“To my utter horror I heard myself noodling all the way through our chat. On Brian’s own guitar!”: The first time I met Brian May – and we were both wearing clogs
(Image credit: Bob King/Redferns)
When I caught up with Sir Brian May recently to chat about his fabulous Gibson SJ-200 12-string, he said to me, “We go back a long way, don’t we?” I reminded him that it was, in fact, 40 years since we first met. I had gone to interview him at Queen’s offices in London all those years ago and, needless to say, I was terribly nervous.
At the time he was the biggest star I’d ever met, and he’d stipulated to my boss – who’d arranged the interview when they’d met at some event or other – that “the interviewer mustn’t be late, as I have another appointment that day”.
As a stickler for punctuality myself, I allotted a good hour or so longer than the time it would take me to get from my home in Essex down to West London. All was going well until the A12 came to a halt at Brentwood. And it stayed that way for more than two hours.

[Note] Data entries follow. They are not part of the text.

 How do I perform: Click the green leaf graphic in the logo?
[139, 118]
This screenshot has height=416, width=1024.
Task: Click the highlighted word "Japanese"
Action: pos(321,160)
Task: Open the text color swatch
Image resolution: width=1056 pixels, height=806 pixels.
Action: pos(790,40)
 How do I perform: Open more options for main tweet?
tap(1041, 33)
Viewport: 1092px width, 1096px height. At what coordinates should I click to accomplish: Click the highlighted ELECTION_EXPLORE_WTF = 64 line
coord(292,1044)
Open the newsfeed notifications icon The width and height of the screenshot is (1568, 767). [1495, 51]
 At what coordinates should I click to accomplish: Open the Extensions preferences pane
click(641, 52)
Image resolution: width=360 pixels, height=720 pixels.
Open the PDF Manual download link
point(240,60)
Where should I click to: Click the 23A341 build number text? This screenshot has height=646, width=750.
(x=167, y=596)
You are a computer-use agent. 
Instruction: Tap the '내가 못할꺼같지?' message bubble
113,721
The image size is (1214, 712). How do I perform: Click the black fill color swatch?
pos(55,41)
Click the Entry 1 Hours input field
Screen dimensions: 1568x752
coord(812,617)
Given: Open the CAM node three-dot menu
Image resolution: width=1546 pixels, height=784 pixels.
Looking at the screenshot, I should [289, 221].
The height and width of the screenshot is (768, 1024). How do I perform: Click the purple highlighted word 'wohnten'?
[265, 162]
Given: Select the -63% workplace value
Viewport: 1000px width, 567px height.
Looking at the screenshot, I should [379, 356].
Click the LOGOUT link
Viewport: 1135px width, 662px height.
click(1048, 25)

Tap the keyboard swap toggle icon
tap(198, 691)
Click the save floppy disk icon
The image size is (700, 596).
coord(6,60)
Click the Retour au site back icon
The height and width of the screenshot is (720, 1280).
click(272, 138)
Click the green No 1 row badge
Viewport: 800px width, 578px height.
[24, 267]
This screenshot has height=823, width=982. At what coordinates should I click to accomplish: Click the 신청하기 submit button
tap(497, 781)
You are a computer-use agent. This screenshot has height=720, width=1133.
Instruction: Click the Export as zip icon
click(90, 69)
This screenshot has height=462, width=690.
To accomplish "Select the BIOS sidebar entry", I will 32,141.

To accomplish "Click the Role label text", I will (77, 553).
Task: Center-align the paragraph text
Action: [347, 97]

Tragically, there’d been a terrible pile-up.
In 1985, mobile phones were not the all-pervasive monsters they are today. I certainly didn’t have one, and looking around, no-one else seemed to, either.
I was in the middle of a blocked dual carriageway and couldn’t leave the car to find a phone box. Panic set in and all I could do was wait. I turned to my A-to-Z and plotted a route across town. But even once the traffic had got moving I had to keep pulling over to check that I was on the correct route. It was getting later and later…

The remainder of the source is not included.